#### [Stated task]
Please copy out the rows again, from the line containing "Where should I" through the end of the rows, including the requests, and shift every coordinate in the answers by -86. Leave the pictures out.

#### [Source records]
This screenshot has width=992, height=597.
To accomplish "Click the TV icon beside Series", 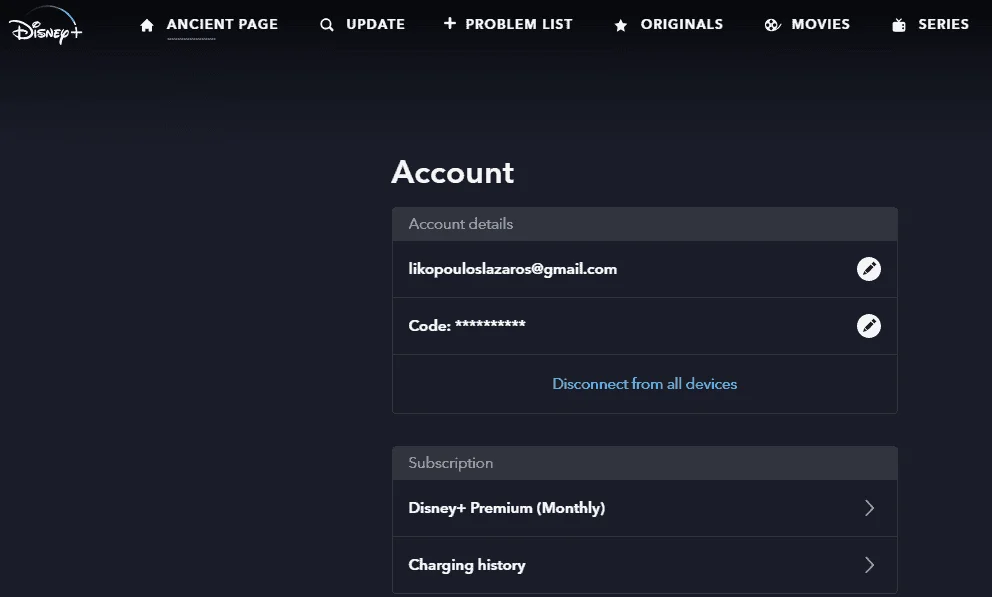I will point(899,25).
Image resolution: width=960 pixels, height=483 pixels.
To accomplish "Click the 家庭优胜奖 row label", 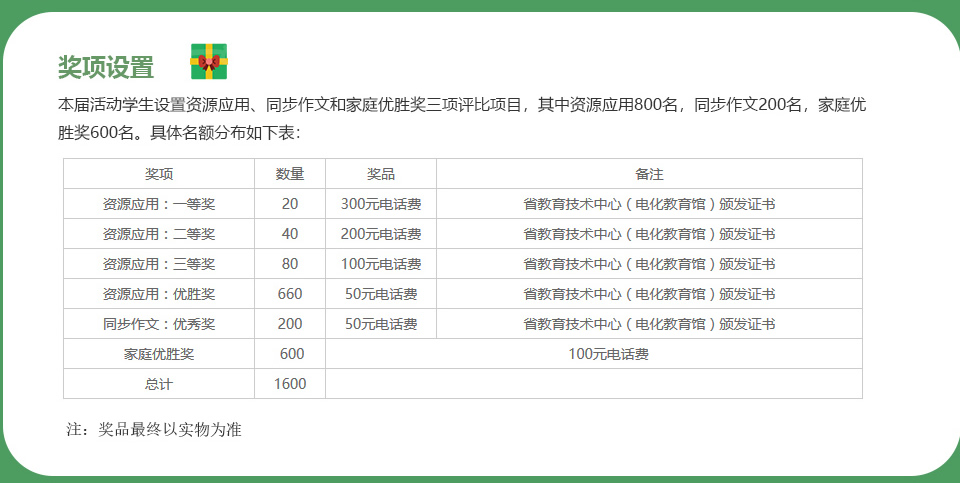I will pyautogui.click(x=159, y=354).
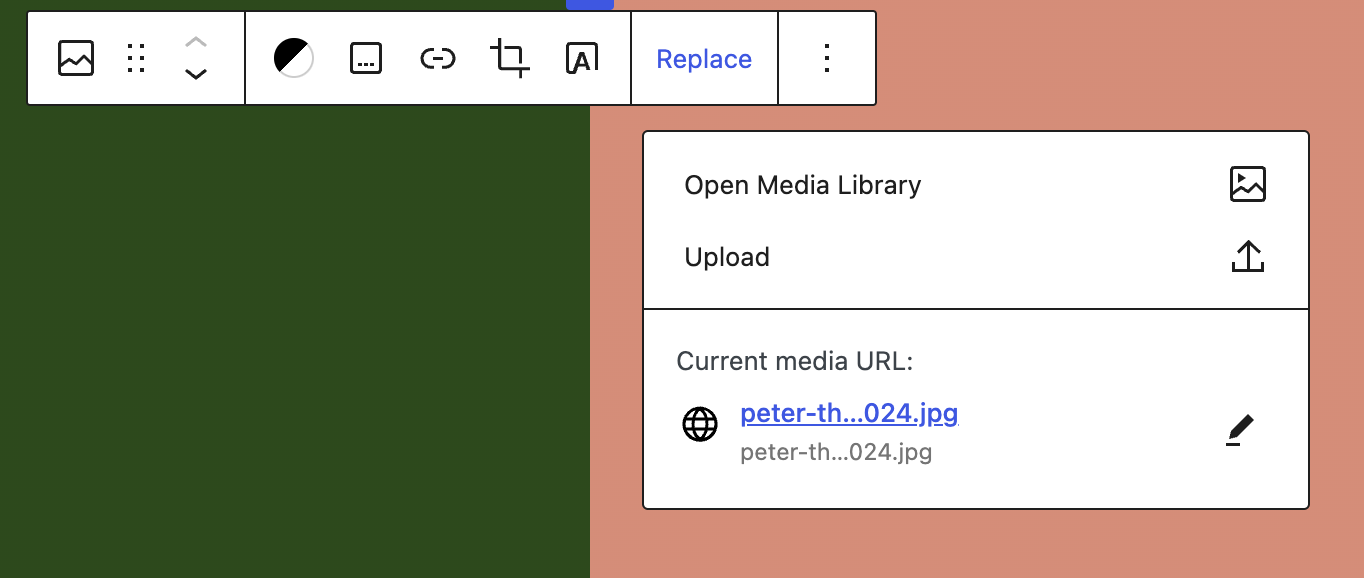The height and width of the screenshot is (578, 1364).
Task: Click the globe icon beside the URL
Action: pyautogui.click(x=700, y=424)
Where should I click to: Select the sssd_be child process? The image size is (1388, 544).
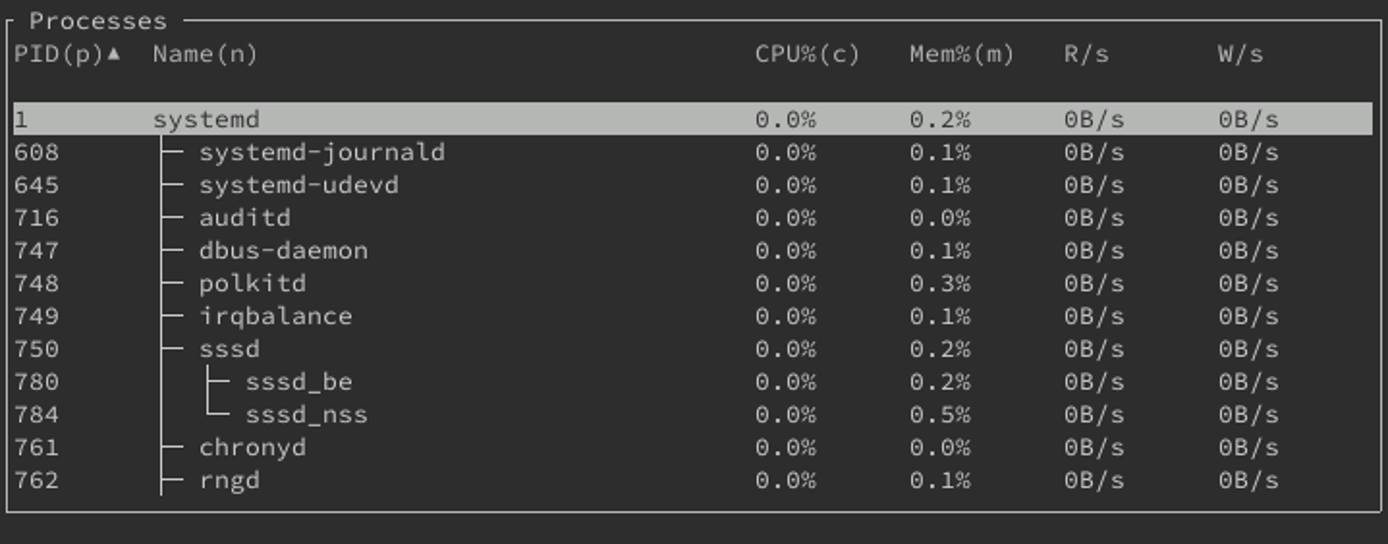click(298, 382)
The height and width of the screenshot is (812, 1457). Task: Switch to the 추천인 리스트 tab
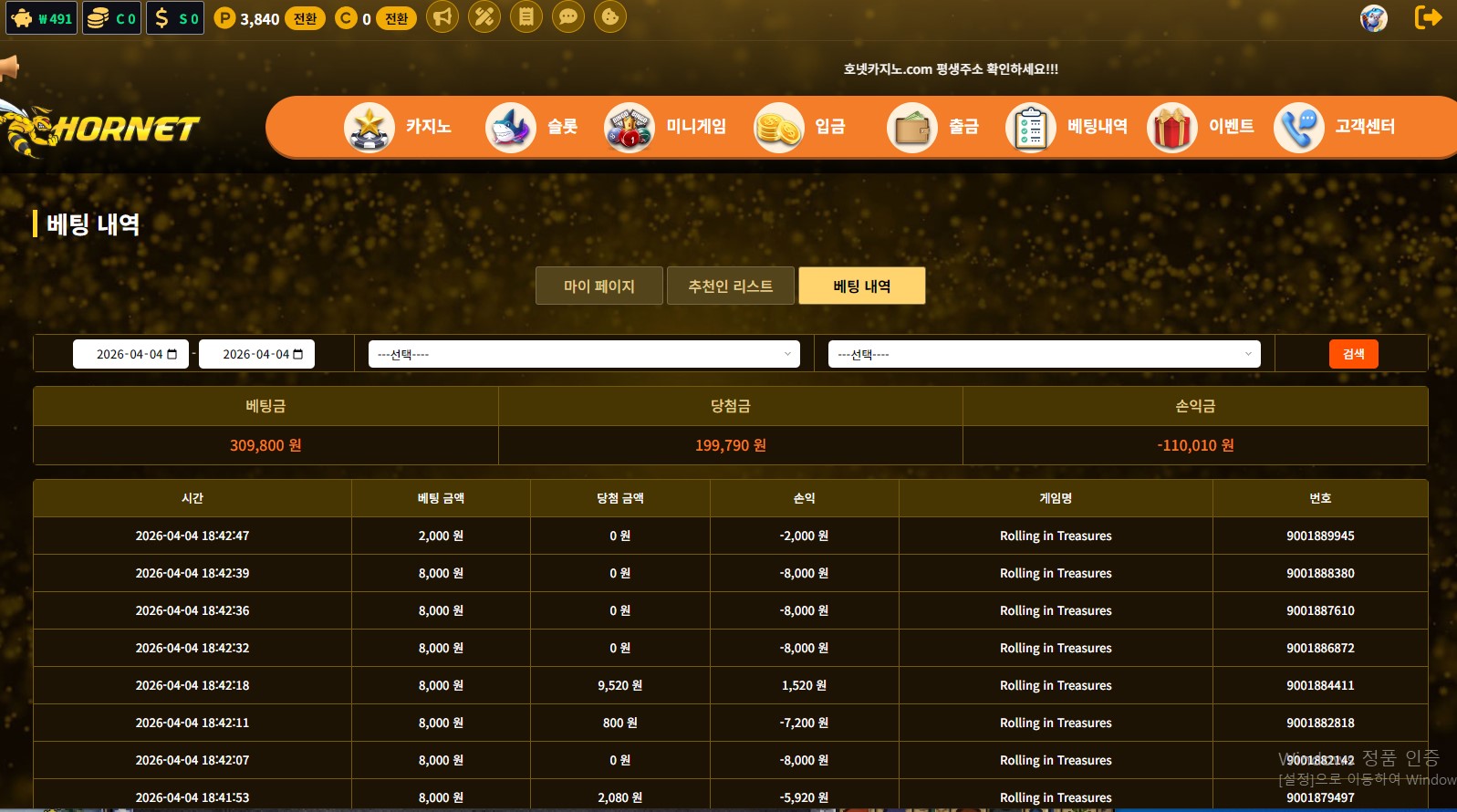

#### [Task output]
Where should I click to: Select the sssd_be child process? The image size is (1388, 544).
click(212, 296)
The height and width of the screenshot is (812, 1457). Task: Switch to the 추천인 리스트 tab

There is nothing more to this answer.